EXERCISE REQUIREMENTS: Give back the part of the passage on the 388th Tactical Fighter Wing's squadrons at Korat word for word, beginning at the words "Redesignated: 17th Wild" and stopping after "(Tail Code: JJ)".
** START OF TEXT TO READ **
During the Vietnam War, numerous units were deployed to and stationed at Korat RTAFB and engaged in combat operations. As part of the rapid buildup of United States forces in Thailand in the mid-1960s, the 388th was the umbrella organization to as many as 34 operating units and about 6,500 USAF airmen. The wing also supported components of the Royal Thai Air Force, and a complement of Royal New Zealand Air Force (RNZAF) Bristol Freighters.

The squadrons assigned to the 388th TFW at Korat were:
 3d Tactical Fighter Squadron (Tail Code: JH)
 A-7D Corsair II, March 1973 – December 1975

 7th Airborne Command and Control Squadron (Tail Code: JC)
 EC-130E Hercules, April 1972 – May 1974

 6010th Wild Weasel Squadron: 1 November 1970 (Tail Code: JB)
 Redesignated: 17th Wild Weasel Squadron: 1 December 1971 – 15 November 1974
 F-105G Thunderchief, November 1970 – December 1974

 34th Tactical Fighter Squadron (Tail Code: JJ)
** END OF TEXT TO READ **
** START OF DATA SHOWN **
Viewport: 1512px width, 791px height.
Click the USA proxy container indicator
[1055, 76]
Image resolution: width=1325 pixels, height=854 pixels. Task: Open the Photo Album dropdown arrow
** END OF DATA SHOWN **
FINISHED EXERCISE:
Redesignated: 17th Wild Weasel Squadron: 1 December 1971 – 15 November 1974
 F-105G Thunderchief, November 1970 – December 1974

 34th Tactical Fighter Squadron (Tail Code: JJ)